Another notable change is the immediate activation of the credit trading program. The original bill only required the program if dispatchable generation fell below 55% of new capacity, whereas the substitute removes this threshold, ensuring that compliance mechanisms are in place from the outset. Additionally, the committee substitute eliminates specific incentives for natural gas development, instead directing the Public Utility Commission (PUC) to set general performance standards for all dispatchable energy projects.

Finally, while both versions require ERCOT to track compliance and report annually, the committee substitute streamlines the credit retirement process to reduce administrative complexity. These changes make SB 388 more technology-neutral and adaptable to a broader range of energy solutions while still enforcing the state’s mandate for dispatchable generation.
Author
Phil King
Co-Author
Paul Bettencourt
Lois Kolkhorst
Fiscal Notes

The fiscal implications of SB 388 are minimal at the state level, according to the Legislative Budget Board (LBB) analysis. The LBB determined that no significant fiscal impact to the state is anticipated, and any administrative costs associated with implementing the bill could be absorbed using existing resources within the Public Utility Commission (PUC) and other relevant agencies​.

However, local government entities, particularly municipally owned utilities, and electric cooperatives, may experience financial impacts. The bill requires participation in a dispatchable generation credit trading program, which could increase compliance costs for utilities that do not already meet the dispatchable generation requirements. These entities may need to purchase credits or invest in new generation capacity, potentially leading to higher operational costs that could be passed down to ratepayers in affected municipalities.
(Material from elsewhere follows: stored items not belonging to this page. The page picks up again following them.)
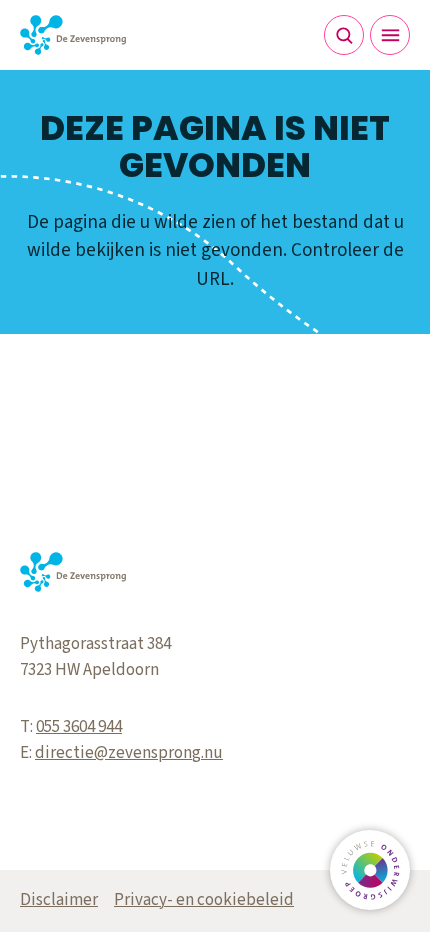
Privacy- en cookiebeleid (204, 900)
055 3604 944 (79, 727)
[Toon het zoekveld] (344, 35)
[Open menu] (390, 35)
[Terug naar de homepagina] (73, 35)
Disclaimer (59, 900)
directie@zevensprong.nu (129, 753)
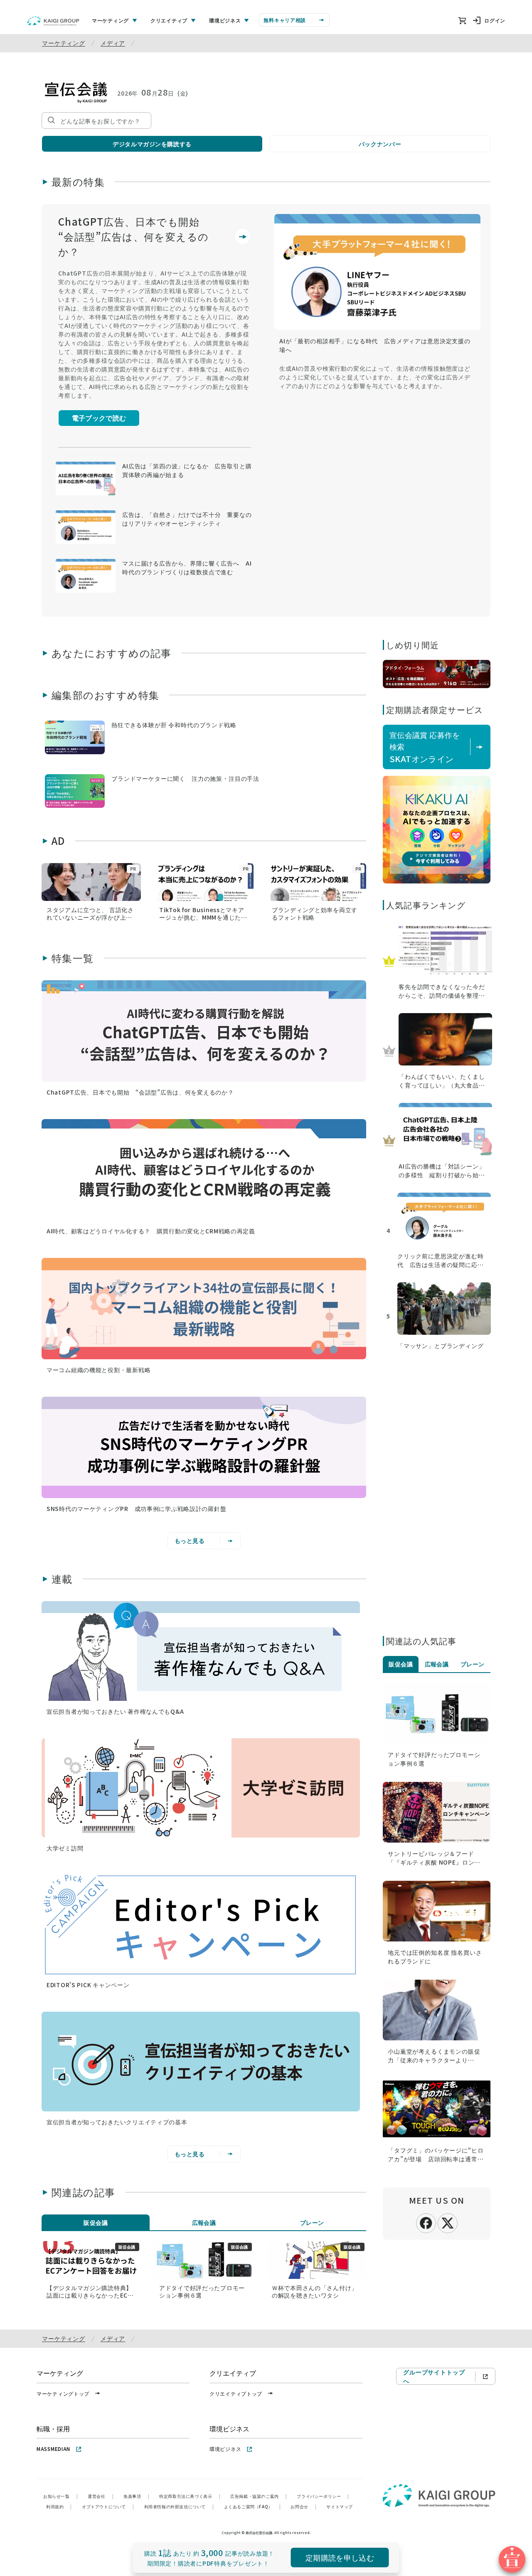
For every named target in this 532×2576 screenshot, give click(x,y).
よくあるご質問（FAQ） (252, 2506)
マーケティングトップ (63, 2393)
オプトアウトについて (108, 2506)
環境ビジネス (225, 2448)
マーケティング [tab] (110, 20)
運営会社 (100, 2496)
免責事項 (136, 2496)
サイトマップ (339, 2506)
Overall, while SB 388 does not impose a direct financial burden on the state, the cost implications for local utilities and electricity providers remain uncertain. If the credit trading market results in high compliance costs, electricity prices could rise, affecting residential and commercial consumers.

Vote Recommendation Notes

SB 388 represents a fundamentally flawed approach to addressing Texas' energy reliability challenges. While its stated goal—to ensure 50% of new electricity generation comes from dispatchable sources—is rooted in legitimate concerns about grid stability, the proposed credit trading system creates a new subsidy for dispatchable generation, adding more market distortions without addressing the underlying issues in Texas’ energy market. Instead of allowing free-market competition to determine the best energy mix, the bill picks winners and losers by mandating an artificial share of dispatchable energy while ignoring the root cause of the problem: federal and state renewable energy subsidies.
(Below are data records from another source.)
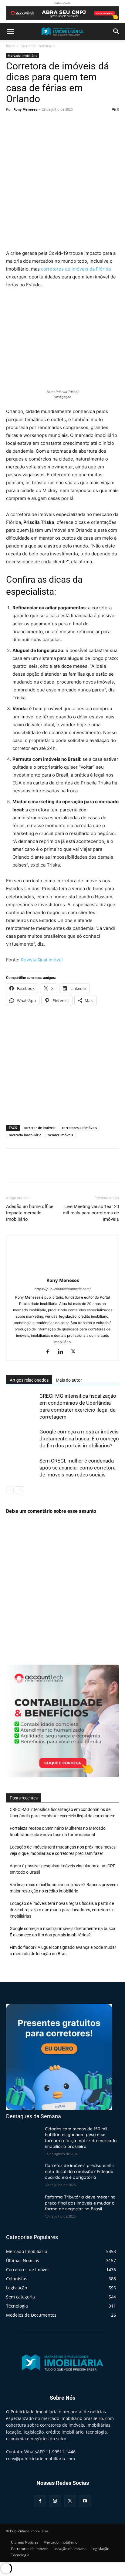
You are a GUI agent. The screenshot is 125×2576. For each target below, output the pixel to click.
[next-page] (19, 1490)
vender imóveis (60, 1135)
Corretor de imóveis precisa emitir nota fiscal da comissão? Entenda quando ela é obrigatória (79, 2171)
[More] (68, 123)
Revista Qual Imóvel (42, 960)
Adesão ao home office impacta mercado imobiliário (29, 1213)
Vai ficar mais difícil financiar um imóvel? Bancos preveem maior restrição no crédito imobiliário (64, 1887)
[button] (10, 31)
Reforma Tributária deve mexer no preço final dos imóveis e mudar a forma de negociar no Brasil (80, 2203)
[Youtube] (85, 2501)
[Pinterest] (40, 123)
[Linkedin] (63, 1352)
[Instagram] (55, 2501)
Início (10, 45)
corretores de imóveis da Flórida (76, 269)
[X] (26, 123)
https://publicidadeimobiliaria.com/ (63, 1289)
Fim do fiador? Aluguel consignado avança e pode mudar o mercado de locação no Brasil (63, 1950)
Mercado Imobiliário (38, 45)
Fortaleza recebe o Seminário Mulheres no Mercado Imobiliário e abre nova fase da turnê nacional (58, 1831)
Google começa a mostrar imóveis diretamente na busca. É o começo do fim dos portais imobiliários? (79, 1439)
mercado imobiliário (25, 1135)
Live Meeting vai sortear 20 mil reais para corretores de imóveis (91, 1213)
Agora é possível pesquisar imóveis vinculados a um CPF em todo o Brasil (62, 1869)
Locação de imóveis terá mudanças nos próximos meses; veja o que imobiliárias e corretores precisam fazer (63, 1850)
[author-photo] (62, 1271)
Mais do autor (69, 1380)
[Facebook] (12, 123)
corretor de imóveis (39, 1127)
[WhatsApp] (54, 123)
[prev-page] (10, 1490)
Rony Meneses (25, 109)
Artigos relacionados (29, 1380)
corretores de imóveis (79, 1127)
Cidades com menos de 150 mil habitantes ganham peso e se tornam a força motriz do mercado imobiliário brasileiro (81, 2137)
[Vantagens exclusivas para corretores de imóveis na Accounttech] (62, 13)
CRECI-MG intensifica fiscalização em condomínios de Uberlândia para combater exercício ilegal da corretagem (62, 1812)
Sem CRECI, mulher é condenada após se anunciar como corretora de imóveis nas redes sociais (77, 1468)
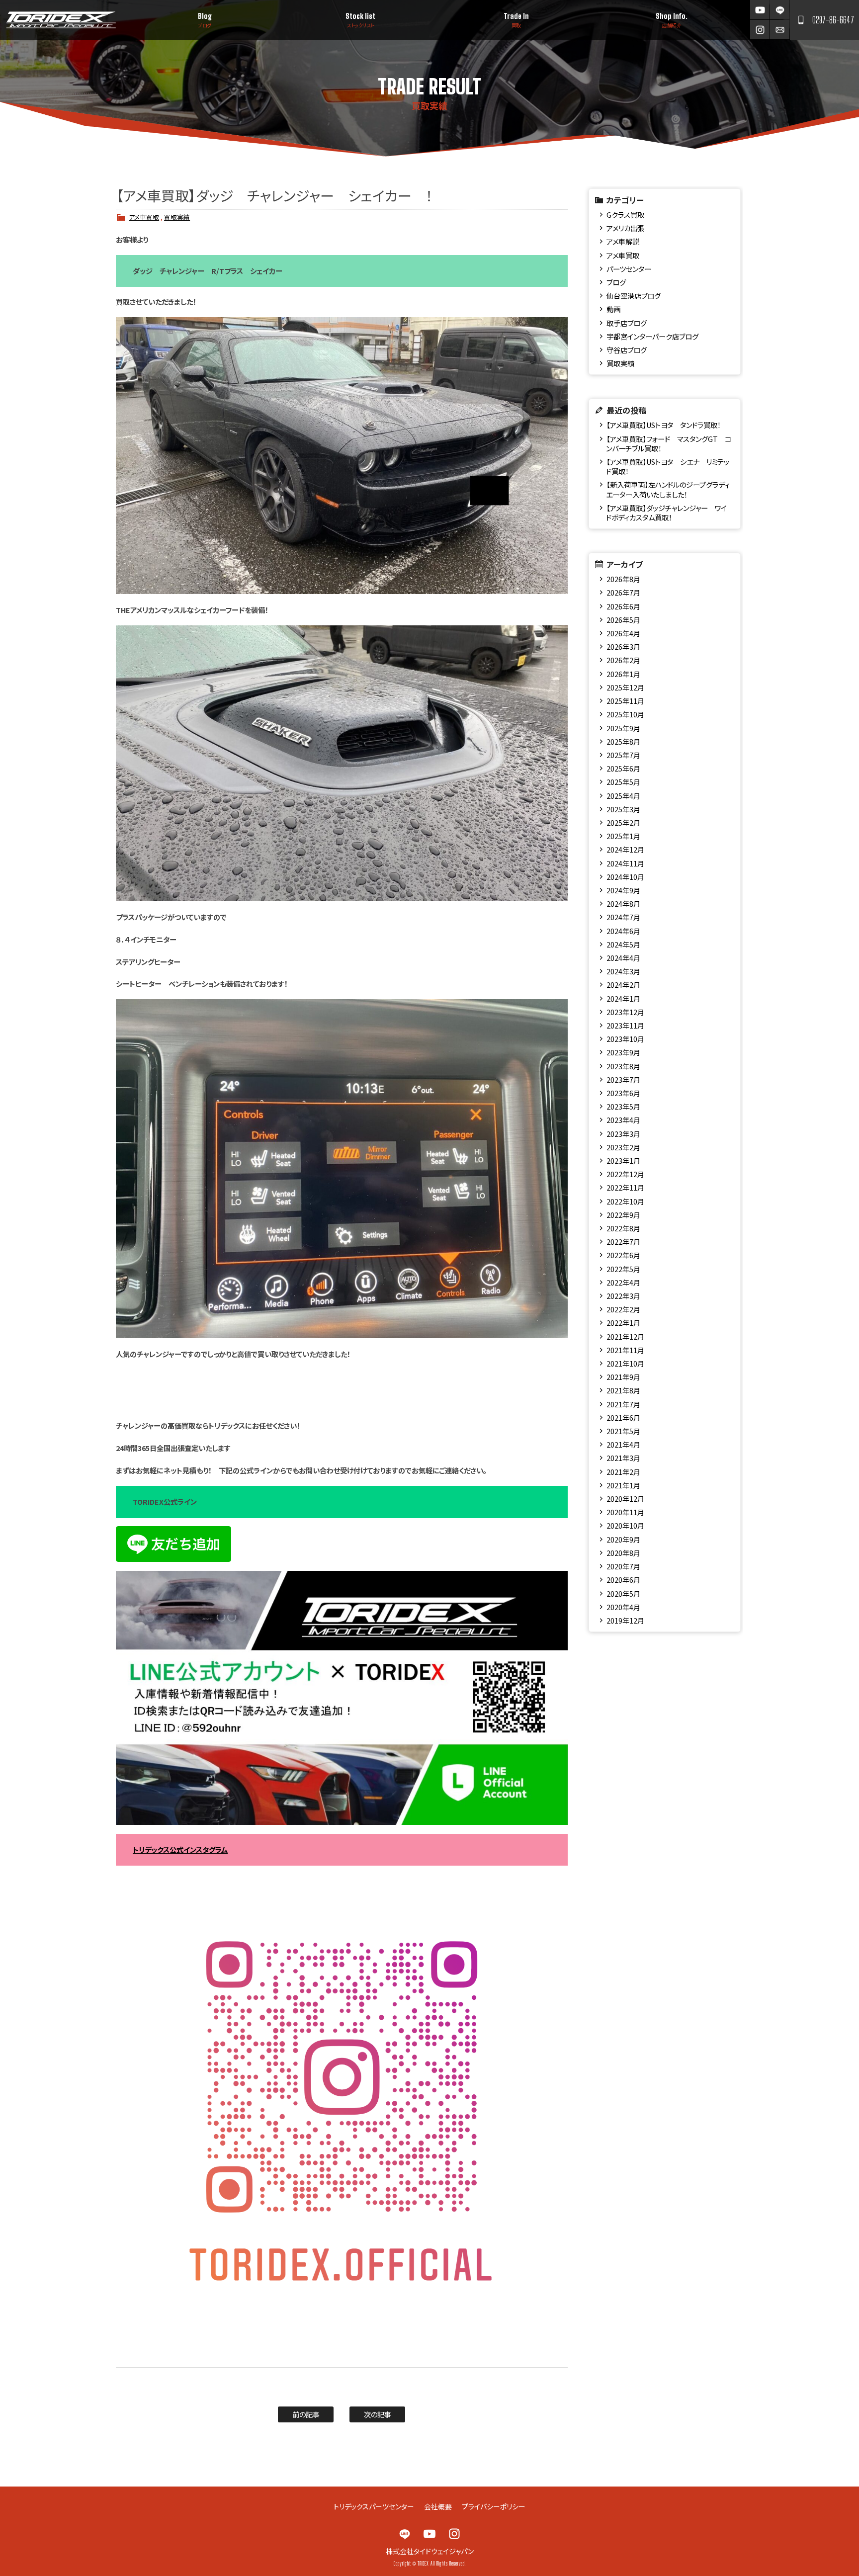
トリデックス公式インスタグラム (180, 1849)
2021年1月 (623, 1485)
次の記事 (377, 2414)
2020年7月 (623, 1566)
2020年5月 (623, 1593)
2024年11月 (625, 863)
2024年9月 (623, 890)
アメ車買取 (144, 217)
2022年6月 (623, 1255)
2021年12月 (625, 1336)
This bill builds on a failed policy model. Since 2000, Texas had a renewable energy credit (REC) trading program, which was eliminated last session because it distorted the market and was no longer needed. Likewise, the 2000 requirement that 50% of all new generation come from natural gas was never enforced and proved meaningless. Now, SB 388 replaces natural gas with dispatchable generation and adds an enforcement mechanism—the credit trading system—which only creates another costly subsidy program. This approach fails to recognize that dispatchable generation is already receiving billions of dollars annually in state and federal subsidies, further skewing the market and placing additional financial burdens on ratepayers.

Instead of trying to out-subsidize the federal government’s massive renewable energy incentives, the Texas Legislature should focus on eliminating state-level renewable subsidies and forcing renewable generators to bear the full costs of the reliability issues they create. Right now, renewable energy producers benefit from subsidies and favorable market rules that shift reliability costs onto other generators and consumers. If Texas wants a truly competitive and reliable electricity market, the solution is not more subsidies for dispatchable energy, but rather ending the unfair advantages given to renewables.

While SB 388 in its current form is a bad policy, amendments could improve it:

  • End all state-level renewable energy subsidies instead of trying to counteract them with dispatchable energy subsidies.
  • Require renewable energy generators to pay for the reliability costs they impose on the grid, ensuring all energy sources compete on a level playing field.
  • Remove the credit trading system, which adds unnecessary bureaucracy and costs rather than solving the root issue.

SB 388 is a misguided attempt to fix a problem that requires a different solution. Instead of subsidizing dispatchable energy to compensate for the market distortions caused by renewable subsidies, Texas should eliminate renewable energy handouts and force generators to bear their true costs. As such, Texas Policy Research recommends that lawmakers vote NO as the best course of action unless major amendments are made to shift the focus from more subsidies to actual free-market reforms.